- [What the task asks] From the records below, print exactly the lines starting at the one containing "لنكد ان (259, 2318)" and ending at the one containing "تويتر (263, 2210)", ends included, and nothing else.

- [Input records]
──────

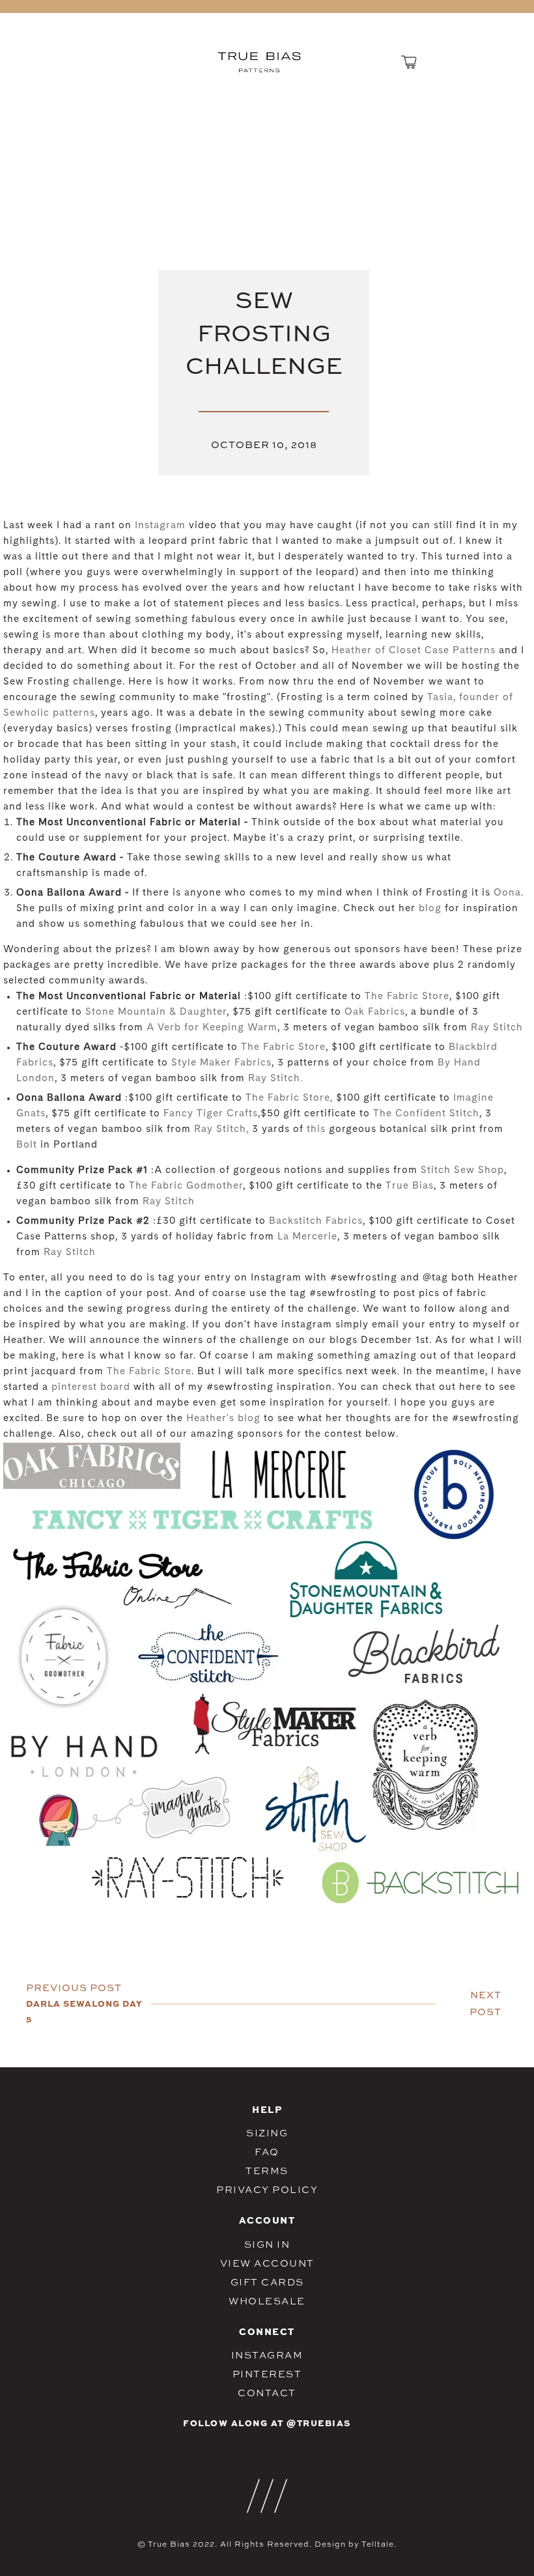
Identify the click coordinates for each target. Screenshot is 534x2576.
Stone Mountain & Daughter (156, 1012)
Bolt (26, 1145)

──────

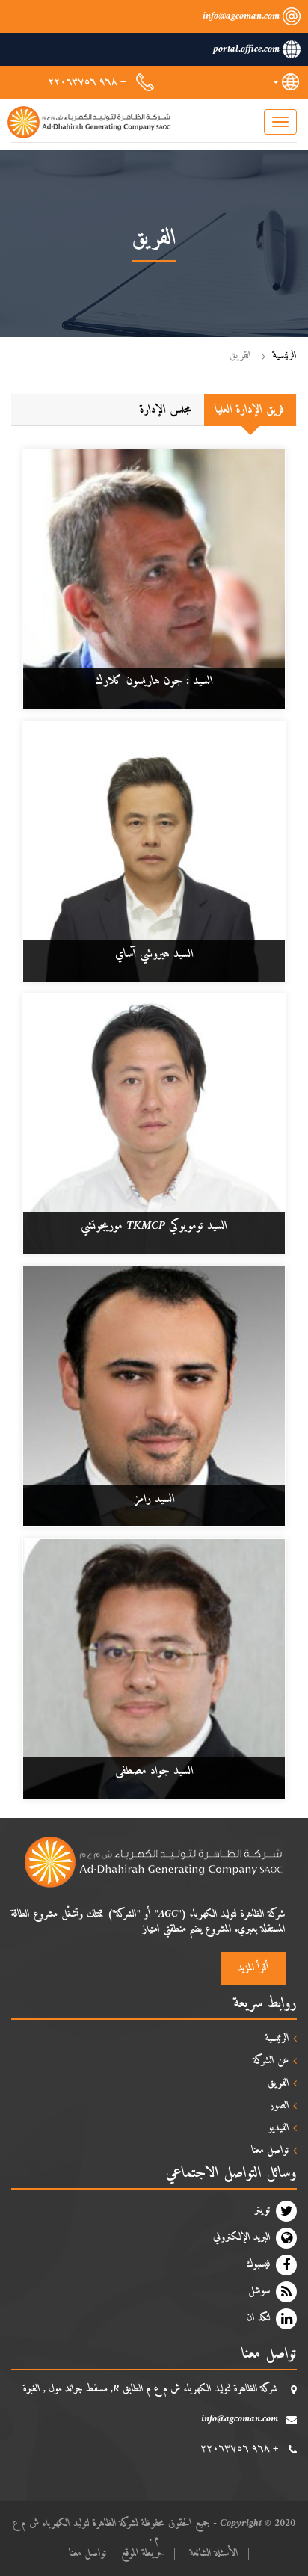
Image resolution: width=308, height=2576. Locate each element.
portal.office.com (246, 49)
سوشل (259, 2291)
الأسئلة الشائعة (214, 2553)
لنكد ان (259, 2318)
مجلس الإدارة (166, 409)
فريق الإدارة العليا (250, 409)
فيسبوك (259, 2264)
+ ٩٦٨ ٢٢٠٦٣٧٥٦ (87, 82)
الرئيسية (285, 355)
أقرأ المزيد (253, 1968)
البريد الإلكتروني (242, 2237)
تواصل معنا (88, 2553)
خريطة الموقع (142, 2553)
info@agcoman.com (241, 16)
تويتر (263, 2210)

──────

- [Result for this exercise]
لنكد ان (259, 2318)
مجلس الإدارة (166, 409)
فريق الإدارة العليا (250, 409)
فيسبوك (259, 2264)
+ ٩٦٨ ٢٢٠٦٣٧٥٦ (87, 82)
الرئيسية (285, 355)
أقرأ المزيد (253, 1968)
البريد الإلكتروني (242, 2237)
تواصل معنا (88, 2553)
خريطة الموقع (142, 2553)
info@agcoman.com (241, 16)
تويتر (263, 2210)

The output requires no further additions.